The trauma of losing our normal
From the looks of my social media feeds, it appears that the world is in some kind of collective grief right now, specifically the first stage: denial. There is so much talk of “getting back to normal.” People are comfort-eating away the quarantine, just waiting for normal life to resume. I don’t think we’ve fully grasped yet that there is no getting back to normal. Normal doesn’t exist anymore. Having spent the past decade in various stages of trauma, and different stages of moving through it, I feel like I’m watching all my friends pass through this place. And for once, I’m kind of a step ahead.
I think anyone who has been through grief or trauma can identify with this feeling.
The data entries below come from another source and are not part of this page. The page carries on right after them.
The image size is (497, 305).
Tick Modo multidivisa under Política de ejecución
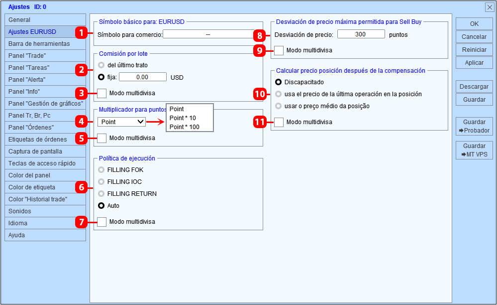coord(102,222)
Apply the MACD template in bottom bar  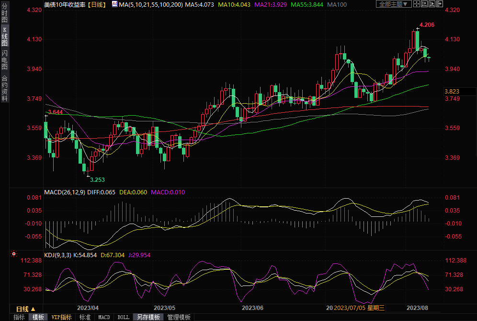(104, 317)
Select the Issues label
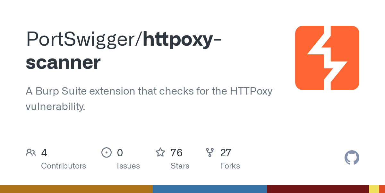Screen dimensions: 385x193 128,166
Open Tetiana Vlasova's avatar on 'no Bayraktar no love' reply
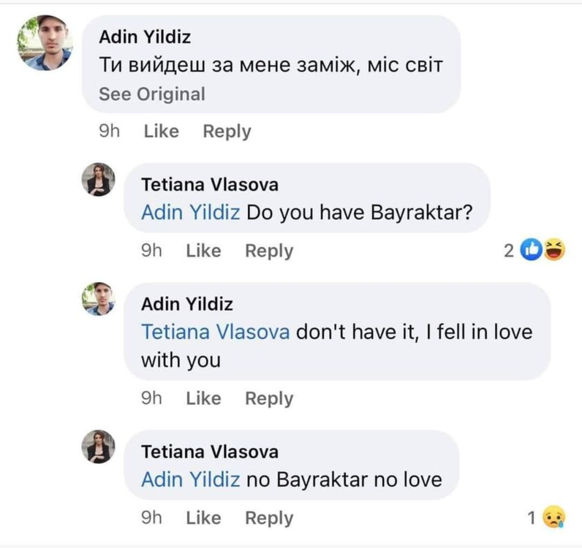Image resolution: width=582 pixels, height=548 pixels. (97, 446)
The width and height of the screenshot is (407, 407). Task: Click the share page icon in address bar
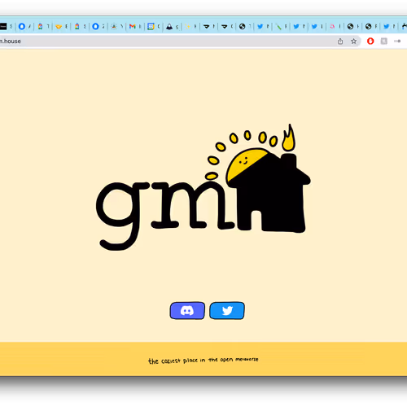point(340,42)
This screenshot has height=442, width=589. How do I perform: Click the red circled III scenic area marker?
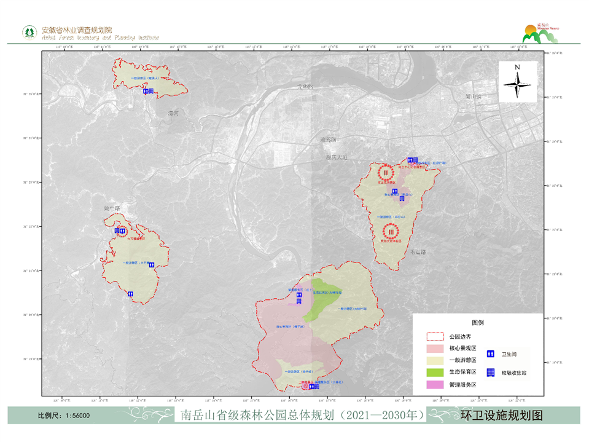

For so long we have been swimming on our own in our sea of grief, talking about it in hushed voices, reaching out through semi-secret networks to find some sanity in a world where grief is not part of everyday conversation. Now we watch as the entire world is grieving, and handling it in a myriad of different ways, and for once I feel like I have a deep understanding and connection with this. Like, I know this. I know grief. I know bargaining. I know trauma, and waking up in the morning with life just completely turned upside down, and no clear understanding of how it got there. This whole thing is in my wheelhouse.
When I lost my son in 2010, I had no notice. It came from out of the blue, a shock followed by intense pain and numbness as I struggled to work out how a perfectly healthy pregnancy could turn so tragic overnight. For the first few weeks I would wake up in the morning and forget for a minute what had happened, thinking I was still pregnant. Or even worse, that I had given birth and had a baby. Then I had support groups, and friends reached out once they heard, but it took me years to process through all of the emotions. I bargained, I comfort-ate chocolate, I struggled to understand, I read books, I cried, and I held out hope that I could just get pregnant again and easily erase the pain of the past year. Things would get back to normal. 2010 would be written off, and life would resume as planned. And then I miscarried again. And I realized, there was no going back. There was no do-over. I was just going to have to figure out this new world, with this new pain, and this loss.
And in 2015 I broke my shoulder slipping on ice in Chicago, and life changed in a ten seconds. I still don’t have full use of my right arm, and won’t until I’m older and get a shoulder replacement. I would look back and retrace my steps, trying to replay the day so I walked a different way, didn’t make that extra stop for coffee, and instead walked up a different set of steps – ones that had been salted in the main entrance. In my fantasy, I go back to my hotel room, order room service, and wait out the blizzard watching the first week of The Bachelor. Instead I fell, spent hours in the ER, threw up on myself because of the pain and the drugs, which no one noticed for about 20 minutes because it was the last quarter of the Superbowl. And I watched The Bachelor finale two months later sitting in my passive motion chair, which I sat in for 6 hours a day before starting rehab post surgery. It would lift my arm up and down, at various angles and speeds, and it was my job to sit in it and let my arm be stretched.
Through those two I realized that there was no understanding. There was no explanation. Sometimes shit just happens. Life changes forever. And there’s no getting it back. Normal doesn’t exist anymore. Not for you, not for me. It’s up to us to find new normals in this. Waiting for normal to come back is useless. Just like we’re never going to fly on planes the way we did before September 11, this moment is not going to leave us unscathed. It’s going to scar us, just like my shoulder is scarred. Our collective normal is gone, one of the casualties of this virus that won’t get an obituary or a funeral.
Tomorrow I’ll write part 2 of this blog post, which is about how to find peace in a world that has changed forever. But for right now, I just want to validate your pain. If you’re feeling grief and not even sure why – no one you know has been sick or died – your grief is still valid. Your world has changed, too. You have anxiety and fear, and your life changed in a minute. And if anything, it’s made even worse by the fact that we’re all in it alone.
We are truly face to face right now with being lonely and alone. Humans are social creatures. We aren’t meant to social distance. Our species thrives on community. Many of us are alone completely during this time, and that’s not something that sits well with us.
So look, it’s okay to be sad. It’s okay to wonder what the hell happened in the past month. It’s – pardon the expression – normal. And while I can’t promise you that things are ever going to go back to the way they were in, say, December 2019 (they won’t) I can tell you that you are going to be okay. We are going to be okay. As a society, we are going to be fine.
I’ll be back tomorrow with some ways that I’ve found peace in times of trauma and grief.